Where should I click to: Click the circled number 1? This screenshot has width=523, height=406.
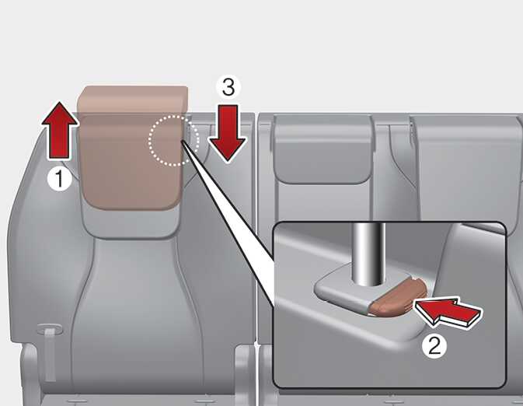(x=59, y=179)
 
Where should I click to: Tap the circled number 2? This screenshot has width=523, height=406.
(x=434, y=345)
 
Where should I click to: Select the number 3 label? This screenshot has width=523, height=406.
(x=228, y=87)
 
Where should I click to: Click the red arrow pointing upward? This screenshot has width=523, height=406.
(x=59, y=130)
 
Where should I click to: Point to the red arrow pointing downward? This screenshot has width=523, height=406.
(x=228, y=133)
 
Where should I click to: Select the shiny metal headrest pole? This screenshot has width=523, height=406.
(x=369, y=254)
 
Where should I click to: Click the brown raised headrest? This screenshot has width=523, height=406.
(x=132, y=147)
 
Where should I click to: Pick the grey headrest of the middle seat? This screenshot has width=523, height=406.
(x=323, y=149)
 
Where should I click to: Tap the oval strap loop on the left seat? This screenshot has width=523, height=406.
(x=49, y=329)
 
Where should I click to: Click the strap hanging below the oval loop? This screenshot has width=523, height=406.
(x=50, y=355)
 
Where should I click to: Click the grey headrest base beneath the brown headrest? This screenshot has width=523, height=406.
(x=131, y=223)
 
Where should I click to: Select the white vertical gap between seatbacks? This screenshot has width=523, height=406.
(x=256, y=227)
----
Given exercise:
Reproduce all of the records above word for word, but leave the pictures out.

Written response:
Where should I click to: Click the circled number 1? This screenshot has width=523, height=406.
(x=59, y=179)
 
Where should I click to: Tap the circled number 2? This screenshot has width=523, height=406.
(x=434, y=345)
 
Where should I click to: Select the number 3 label? This screenshot has width=523, height=406.
(x=228, y=87)
 
Where should I click to: Click the red arrow pointing upward? This screenshot has width=523, height=406.
(x=59, y=130)
 
Where should I click to: Point to the red arrow pointing downward? This screenshot has width=523, height=406.
(x=228, y=133)
 
Where should I click to: Select the shiny metal headrest pole? This screenshot has width=523, height=406.
(x=369, y=254)
 
Where should I click to: Click the brown raised headrest? This screenshot has width=523, height=406.
(x=132, y=147)
 
Where should I click to: Pick the grey headrest of the middle seat? This screenshot has width=523, height=406.
(x=323, y=149)
 
Where should I click to: Tap the oval strap loop on the left seat? This screenshot has width=523, height=406.
(x=49, y=329)
 
Where should I click to: Click the strap hanging below the oval loop? This screenshot has width=523, height=406.
(x=50, y=355)
 
Where should I click to: Click the grey headrest base beneath the brown headrest? This screenshot has width=523, height=406.
(x=131, y=223)
 
Where should I click to: Select the white vertical gap between seatbacks? This screenshot has width=523, height=406.
(x=256, y=227)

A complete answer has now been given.